- _Task description_:
Rewrite every row from the line containing "You are a computer-use" down to the last row, replacing "filter" with "sort" and leaving the rest of those lines unchanged.

- _Recorded data_:
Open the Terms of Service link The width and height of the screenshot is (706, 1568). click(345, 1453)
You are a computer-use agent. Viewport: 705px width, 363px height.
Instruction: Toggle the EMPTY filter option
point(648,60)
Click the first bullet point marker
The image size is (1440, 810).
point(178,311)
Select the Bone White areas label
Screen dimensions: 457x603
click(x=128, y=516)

- _Result_:
You are a computer-use agent. Viewport: 705px width, 363px height.
Instruction: Toggle the EMPTY sort option
point(648,60)
Click the first bullet point marker
The image size is (1440, 810).
point(178,311)
Select the Bone White areas label
Screen dimensions: 457x603
click(x=128, y=516)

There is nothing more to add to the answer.